▸ EXERCISE INSTRUCTIONS
Copy out the data from the line containing "Switch to the Ensembles" through the line containing "Filter Leverkusen matches", both lines included, with no changes to the wording.
---- DATA RECORDS
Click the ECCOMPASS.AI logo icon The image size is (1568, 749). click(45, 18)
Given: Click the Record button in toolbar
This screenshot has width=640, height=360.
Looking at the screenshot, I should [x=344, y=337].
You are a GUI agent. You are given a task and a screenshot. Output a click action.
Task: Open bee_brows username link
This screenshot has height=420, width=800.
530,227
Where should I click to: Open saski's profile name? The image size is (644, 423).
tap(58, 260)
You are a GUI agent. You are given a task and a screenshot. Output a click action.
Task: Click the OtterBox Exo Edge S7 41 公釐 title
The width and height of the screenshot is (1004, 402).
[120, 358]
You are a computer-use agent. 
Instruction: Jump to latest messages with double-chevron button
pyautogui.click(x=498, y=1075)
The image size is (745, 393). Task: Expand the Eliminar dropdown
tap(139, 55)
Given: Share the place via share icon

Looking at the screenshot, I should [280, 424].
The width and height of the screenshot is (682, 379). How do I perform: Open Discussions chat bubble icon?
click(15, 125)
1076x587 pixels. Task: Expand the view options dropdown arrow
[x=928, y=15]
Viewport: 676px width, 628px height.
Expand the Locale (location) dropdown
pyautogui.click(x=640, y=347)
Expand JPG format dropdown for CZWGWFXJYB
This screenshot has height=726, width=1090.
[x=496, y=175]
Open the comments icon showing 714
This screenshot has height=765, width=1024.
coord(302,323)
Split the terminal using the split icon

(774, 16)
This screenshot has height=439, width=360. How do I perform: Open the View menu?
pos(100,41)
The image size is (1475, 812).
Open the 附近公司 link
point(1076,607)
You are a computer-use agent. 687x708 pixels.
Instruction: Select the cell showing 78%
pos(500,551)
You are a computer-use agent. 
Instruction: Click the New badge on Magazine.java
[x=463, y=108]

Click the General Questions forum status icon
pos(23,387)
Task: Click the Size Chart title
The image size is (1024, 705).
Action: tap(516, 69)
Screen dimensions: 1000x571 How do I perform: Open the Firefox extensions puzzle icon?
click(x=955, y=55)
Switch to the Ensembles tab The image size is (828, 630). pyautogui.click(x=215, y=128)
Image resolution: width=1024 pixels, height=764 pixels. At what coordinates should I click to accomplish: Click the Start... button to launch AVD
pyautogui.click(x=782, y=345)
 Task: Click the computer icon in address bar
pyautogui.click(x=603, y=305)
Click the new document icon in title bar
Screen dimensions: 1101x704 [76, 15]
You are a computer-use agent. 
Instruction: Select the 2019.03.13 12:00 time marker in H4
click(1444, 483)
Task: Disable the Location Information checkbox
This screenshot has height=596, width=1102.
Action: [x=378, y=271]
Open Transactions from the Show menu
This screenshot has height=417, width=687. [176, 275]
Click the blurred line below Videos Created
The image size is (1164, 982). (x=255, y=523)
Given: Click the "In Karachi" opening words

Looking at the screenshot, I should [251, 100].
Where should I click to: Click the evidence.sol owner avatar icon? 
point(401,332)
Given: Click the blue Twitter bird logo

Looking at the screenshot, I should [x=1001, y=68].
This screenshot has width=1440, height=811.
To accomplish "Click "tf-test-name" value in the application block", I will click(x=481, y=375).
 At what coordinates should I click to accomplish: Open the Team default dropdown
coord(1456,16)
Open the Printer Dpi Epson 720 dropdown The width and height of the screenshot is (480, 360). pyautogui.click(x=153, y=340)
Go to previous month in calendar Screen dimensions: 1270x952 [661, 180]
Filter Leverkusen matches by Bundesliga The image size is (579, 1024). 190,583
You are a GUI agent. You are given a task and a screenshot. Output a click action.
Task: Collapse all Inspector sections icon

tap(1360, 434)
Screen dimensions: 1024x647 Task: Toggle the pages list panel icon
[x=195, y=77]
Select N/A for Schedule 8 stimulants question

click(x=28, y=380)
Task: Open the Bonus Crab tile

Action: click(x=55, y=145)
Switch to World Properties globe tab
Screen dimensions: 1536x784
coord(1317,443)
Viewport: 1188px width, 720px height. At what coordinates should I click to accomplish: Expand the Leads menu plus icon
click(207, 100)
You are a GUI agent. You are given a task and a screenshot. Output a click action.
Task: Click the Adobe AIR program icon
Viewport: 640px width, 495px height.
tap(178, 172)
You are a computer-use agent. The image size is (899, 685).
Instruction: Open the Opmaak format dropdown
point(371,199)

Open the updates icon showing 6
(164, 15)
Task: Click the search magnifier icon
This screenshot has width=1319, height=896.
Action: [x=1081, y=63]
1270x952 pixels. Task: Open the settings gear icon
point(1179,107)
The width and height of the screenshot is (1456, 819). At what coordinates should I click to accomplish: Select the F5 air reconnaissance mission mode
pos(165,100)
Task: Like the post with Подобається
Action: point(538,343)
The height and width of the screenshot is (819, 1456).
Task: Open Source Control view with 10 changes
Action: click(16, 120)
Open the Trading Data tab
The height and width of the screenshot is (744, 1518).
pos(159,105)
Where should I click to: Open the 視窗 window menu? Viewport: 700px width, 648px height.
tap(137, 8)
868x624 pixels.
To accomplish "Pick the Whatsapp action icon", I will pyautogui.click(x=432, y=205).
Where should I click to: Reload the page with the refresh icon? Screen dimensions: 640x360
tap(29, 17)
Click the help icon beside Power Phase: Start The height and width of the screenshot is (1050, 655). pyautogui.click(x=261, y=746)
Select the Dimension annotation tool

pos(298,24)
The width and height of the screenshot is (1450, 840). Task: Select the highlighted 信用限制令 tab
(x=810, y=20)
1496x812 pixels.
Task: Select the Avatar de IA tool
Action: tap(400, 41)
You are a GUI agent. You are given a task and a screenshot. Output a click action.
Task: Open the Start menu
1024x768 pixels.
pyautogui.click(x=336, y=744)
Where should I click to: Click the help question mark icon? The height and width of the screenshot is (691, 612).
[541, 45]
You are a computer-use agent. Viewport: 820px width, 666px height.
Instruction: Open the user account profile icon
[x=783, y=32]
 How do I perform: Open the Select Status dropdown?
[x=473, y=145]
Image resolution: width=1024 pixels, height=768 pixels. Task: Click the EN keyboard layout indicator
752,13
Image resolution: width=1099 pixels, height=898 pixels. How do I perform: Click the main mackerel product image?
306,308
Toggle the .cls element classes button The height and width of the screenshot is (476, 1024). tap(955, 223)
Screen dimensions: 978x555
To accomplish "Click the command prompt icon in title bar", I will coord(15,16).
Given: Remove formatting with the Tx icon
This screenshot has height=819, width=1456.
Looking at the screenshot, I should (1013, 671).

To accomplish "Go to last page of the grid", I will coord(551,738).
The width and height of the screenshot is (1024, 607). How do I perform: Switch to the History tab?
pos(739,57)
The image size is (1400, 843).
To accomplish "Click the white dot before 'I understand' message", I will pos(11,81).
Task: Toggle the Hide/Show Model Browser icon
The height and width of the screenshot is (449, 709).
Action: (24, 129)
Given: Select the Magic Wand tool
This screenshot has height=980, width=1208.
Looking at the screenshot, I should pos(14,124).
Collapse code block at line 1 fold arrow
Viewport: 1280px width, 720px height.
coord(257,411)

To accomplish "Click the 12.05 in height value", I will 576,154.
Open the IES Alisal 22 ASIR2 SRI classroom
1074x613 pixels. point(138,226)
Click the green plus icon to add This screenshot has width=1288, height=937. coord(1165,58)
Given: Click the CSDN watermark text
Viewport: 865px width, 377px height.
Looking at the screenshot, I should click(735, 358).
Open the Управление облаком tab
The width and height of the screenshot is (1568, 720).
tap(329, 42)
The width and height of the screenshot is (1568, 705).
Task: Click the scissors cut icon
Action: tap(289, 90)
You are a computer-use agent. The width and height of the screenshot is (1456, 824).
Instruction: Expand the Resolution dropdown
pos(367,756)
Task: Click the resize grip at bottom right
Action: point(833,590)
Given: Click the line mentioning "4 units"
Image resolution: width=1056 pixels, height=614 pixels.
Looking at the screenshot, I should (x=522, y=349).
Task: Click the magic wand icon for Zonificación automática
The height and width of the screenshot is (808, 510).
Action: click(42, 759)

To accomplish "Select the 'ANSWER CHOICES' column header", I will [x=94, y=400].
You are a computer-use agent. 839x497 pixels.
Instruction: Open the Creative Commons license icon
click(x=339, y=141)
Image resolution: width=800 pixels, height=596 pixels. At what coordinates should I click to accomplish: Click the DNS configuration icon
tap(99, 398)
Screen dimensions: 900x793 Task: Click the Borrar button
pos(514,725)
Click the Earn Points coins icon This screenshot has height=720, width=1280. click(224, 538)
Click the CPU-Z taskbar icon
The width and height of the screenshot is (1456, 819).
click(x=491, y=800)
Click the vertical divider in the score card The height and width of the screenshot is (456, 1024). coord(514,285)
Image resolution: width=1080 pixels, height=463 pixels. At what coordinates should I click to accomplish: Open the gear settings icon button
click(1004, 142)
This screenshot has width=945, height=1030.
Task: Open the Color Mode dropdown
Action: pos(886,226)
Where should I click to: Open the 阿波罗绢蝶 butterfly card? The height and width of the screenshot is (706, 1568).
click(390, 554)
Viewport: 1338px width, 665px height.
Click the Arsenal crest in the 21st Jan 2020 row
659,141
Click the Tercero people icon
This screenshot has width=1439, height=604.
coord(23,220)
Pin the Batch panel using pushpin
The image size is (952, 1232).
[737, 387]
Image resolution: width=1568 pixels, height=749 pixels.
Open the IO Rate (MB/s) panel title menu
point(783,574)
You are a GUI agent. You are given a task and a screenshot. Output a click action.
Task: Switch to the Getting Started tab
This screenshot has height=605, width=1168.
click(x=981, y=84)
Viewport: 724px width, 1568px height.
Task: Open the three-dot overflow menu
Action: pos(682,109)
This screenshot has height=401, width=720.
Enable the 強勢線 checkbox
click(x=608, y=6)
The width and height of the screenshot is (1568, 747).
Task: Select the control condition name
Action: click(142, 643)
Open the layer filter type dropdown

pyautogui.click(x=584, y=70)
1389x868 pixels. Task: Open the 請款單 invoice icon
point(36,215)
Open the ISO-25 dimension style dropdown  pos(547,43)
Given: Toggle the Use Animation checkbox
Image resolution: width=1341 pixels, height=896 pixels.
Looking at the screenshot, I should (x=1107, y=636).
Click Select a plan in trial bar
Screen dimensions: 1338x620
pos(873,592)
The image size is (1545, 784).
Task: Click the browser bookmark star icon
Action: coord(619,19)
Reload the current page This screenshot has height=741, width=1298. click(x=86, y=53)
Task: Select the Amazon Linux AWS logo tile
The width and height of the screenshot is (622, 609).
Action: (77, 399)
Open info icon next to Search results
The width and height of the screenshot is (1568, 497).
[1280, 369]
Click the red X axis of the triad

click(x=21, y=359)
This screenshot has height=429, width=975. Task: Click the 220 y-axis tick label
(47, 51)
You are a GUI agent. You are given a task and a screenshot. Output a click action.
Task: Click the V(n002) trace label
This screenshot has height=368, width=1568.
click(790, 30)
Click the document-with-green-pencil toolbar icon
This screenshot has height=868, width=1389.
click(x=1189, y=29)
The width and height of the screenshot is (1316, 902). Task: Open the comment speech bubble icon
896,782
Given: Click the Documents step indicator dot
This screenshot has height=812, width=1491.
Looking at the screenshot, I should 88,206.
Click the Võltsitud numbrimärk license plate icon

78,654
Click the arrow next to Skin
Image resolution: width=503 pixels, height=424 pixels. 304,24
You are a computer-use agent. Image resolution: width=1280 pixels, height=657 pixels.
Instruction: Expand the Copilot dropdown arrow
--------
▸ RESPONSE TO THIS TASK
Switch to the Ensembles tab The image size is (828, 630). pyautogui.click(x=215, y=128)
Image resolution: width=1024 pixels, height=764 pixels. At what coordinates should I click to accomplish: Click the Start... button to launch AVD
pyautogui.click(x=782, y=345)
 Task: Click the computer icon in address bar
pyautogui.click(x=603, y=305)
Click the new document icon in title bar
Screen dimensions: 1101x704 [76, 15]
You are a computer-use agent. 
Instruction: Select the 2019.03.13 12:00 time marker in H4
click(1444, 483)
Task: Disable the Location Information checkbox
This screenshot has height=596, width=1102.
Action: [x=378, y=271]
Open Transactions from the Show menu
This screenshot has height=417, width=687. [176, 275]
Click the blurred line below Videos Created
The image size is (1164, 982). (x=255, y=523)
Given: Click the "In Karachi" opening words

Looking at the screenshot, I should [251, 100].
Where should I click to: Click the evidence.sol owner avatar icon? 
point(401,332)
Given: Click the blue Twitter bird logo

Looking at the screenshot, I should [x=1001, y=68].
This screenshot has width=1440, height=811.
To accomplish "Click "tf-test-name" value in the application block", I will click(x=481, y=375).
 At what coordinates should I click to accomplish: Open the Team default dropdown
coord(1456,16)
Open the Printer Dpi Epson 720 dropdown The width and height of the screenshot is (480, 360). pyautogui.click(x=153, y=340)
Go to previous month in calendar Screen dimensions: 1270x952 [661, 180]
Filter Leverkusen matches by Bundesliga The image size is (579, 1024). 190,583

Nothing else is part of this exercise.